On peut également glaner quelque chose sur la philosophie politique de Lincoln à travers son invention. Dans son esprit, l’innovation scientifique et l’amélioration des infrastructures étaient des impératifs moraux ainsi que des sujets d’intérêt personnel.

“Lincoln croyait fermement que ce que nous appelons les infrastructures étaient la clé du développement économique et de la prospérité générale”, explique Eric Foner, historien à l’université Columbia et auteur de “Free Soil, Free Labor, Free Men : The Ideology of the Republican Party Before the Civil War”, a déclaré à Salon par courriel. “Son invention était liée à son soutien pour rendre la rivière Sangamon plus navigable, afin de stimuler le développement de New Haven.” Bien que le développement des chemins de fer américains ait changé les transports en Amérique, Lincoln “a prononcé plusieurs fois dans les années 1850 un discours sur l’histoire des inventions.” Il croyait fermement en la valeur de la connaissance, et en la manière dont elle pouvait être utilisée pour l’amélioration de l’humanité.

“Pour Lincoln, il s’agissait d’observer un problème technique et sa curiosité naturelle sur la façon de le résoudre”, a expliqué Kent.

Harold Holzer, également un érudit renommé sur la vie et l’époque de Lincoln, a déclaré à Salon l’année dernière que l’ancienne affiliation politique de Lincoln en tant que membre du parti Whig explique davantage sa passion pour les infrastructures. Lincoln a “toujours cru passionnément aux infrastructures, y compris aux investissements du gouvernement dans les chemins de fer, les canaux et les routes”, tout comme le leader du parti Whig Henry Clay, ce qui l’a amené, en tant que président, à promouvoir de grands projets comme la construction d’un chemin de fer transcontinental.

Il est révélateur que le soutien de Lincoln aux investissements dans la science et la technologie l’ait mis du mauvais côté des racistes de son époque.
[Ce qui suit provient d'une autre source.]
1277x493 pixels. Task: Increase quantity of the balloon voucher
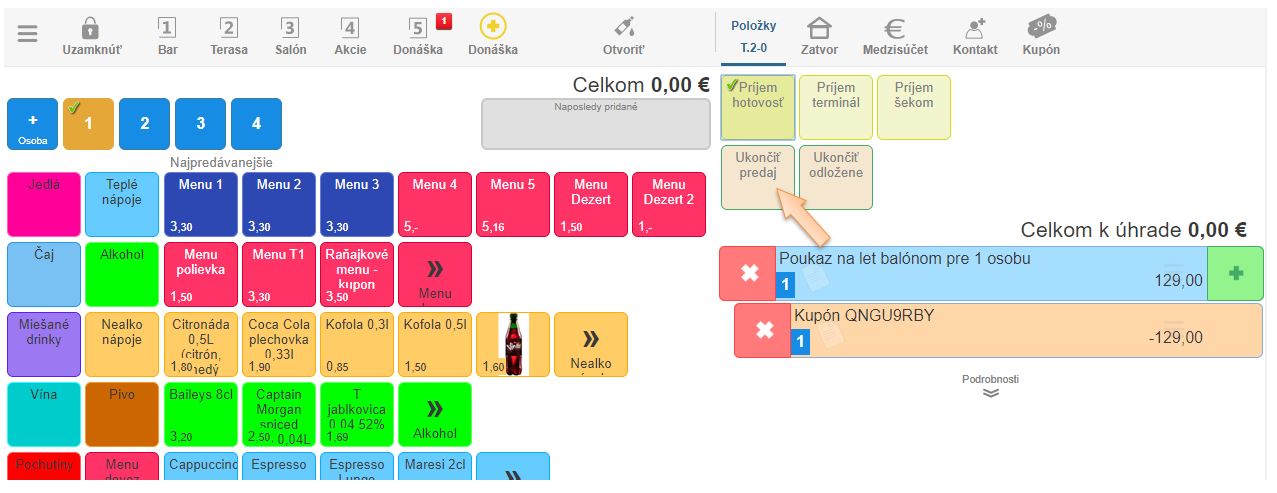point(1235,273)
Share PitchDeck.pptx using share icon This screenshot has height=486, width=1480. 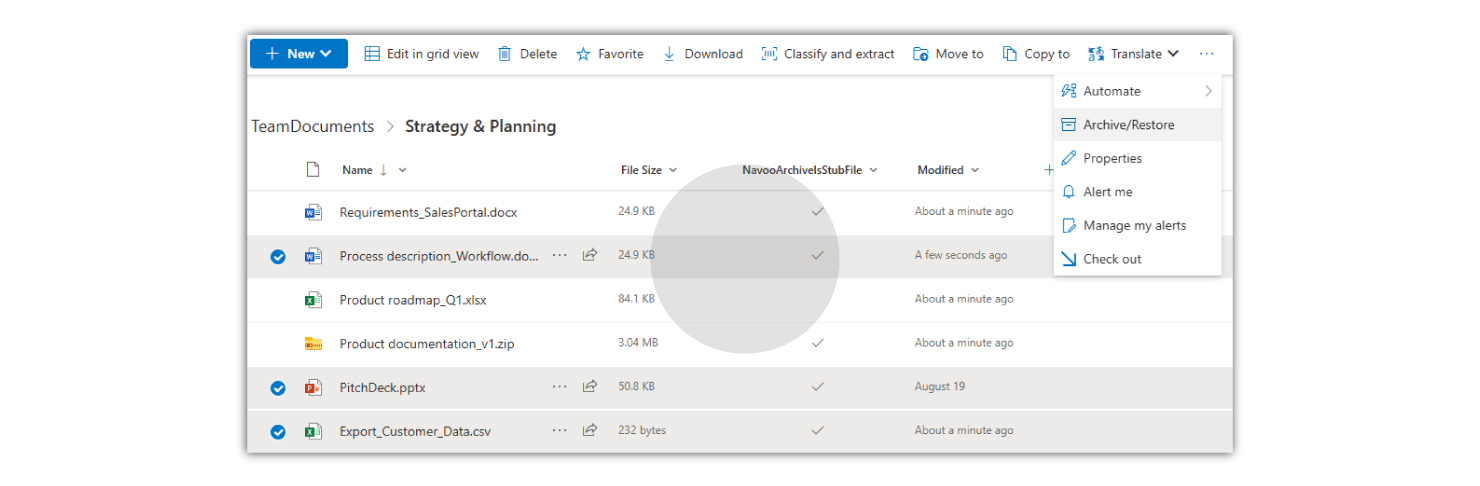click(590, 387)
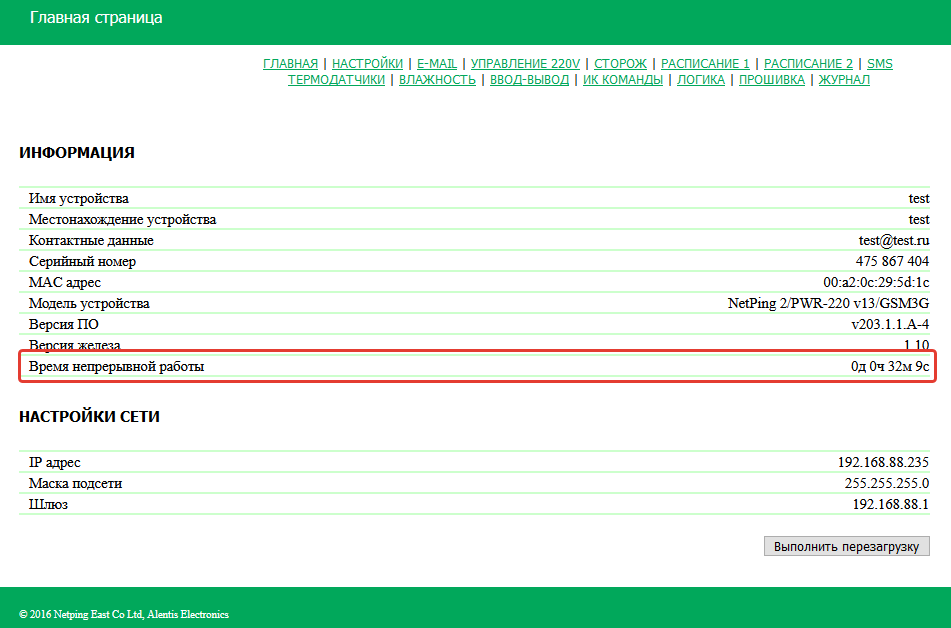The height and width of the screenshot is (628, 951).
Task: Open the E-MAIL settings link
Action: pos(436,64)
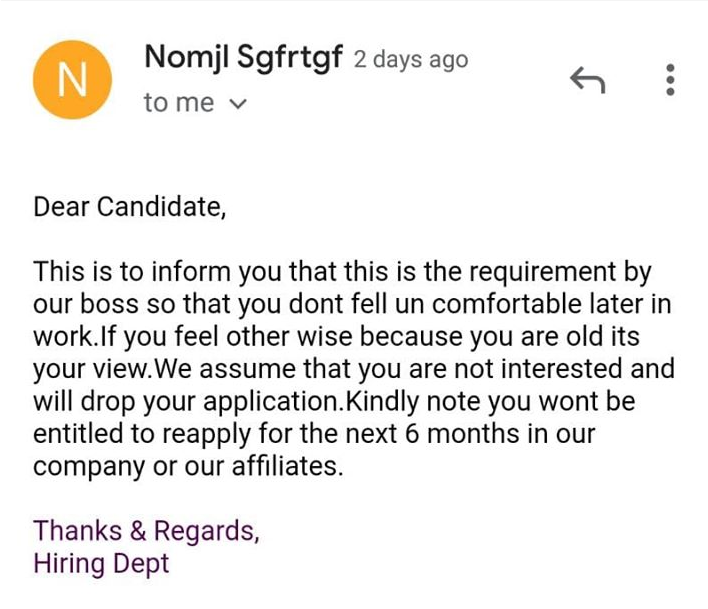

“En général, les États esclavagistes rejetaient la science et la technologie”, écrit Kent à Salon. “Ils ont, comme beaucoup le font aujourd’hui, dit que c’était parce qu’ils pensaient que cela donnerait trop de pouvoir au gouvernement fédéral. En réalité, c’était parce qu’ils craignaient que cela ne relâche leur pouvoir à la fois sur les Afro-Américains réduits en esclavage et sur les fermiers blancs pauvres du Sud.”

À l’inverse, “Lincoln voyait dans la science et la technologie (et l’éducation) un moyen d’améliorer la démocratie en veillant à ce que tous ses citoyens puissent “améliorer leur condition”. Ce conflit entre ceux qui voient l’Amérique comme une large démocratie où chacun a une chance égale et ceux qui voient l’Amérique mieux servie par une classe de dirigeants puissants supervisant les masses a défini notre histoire et se poursuit jusqu’à ce jour.”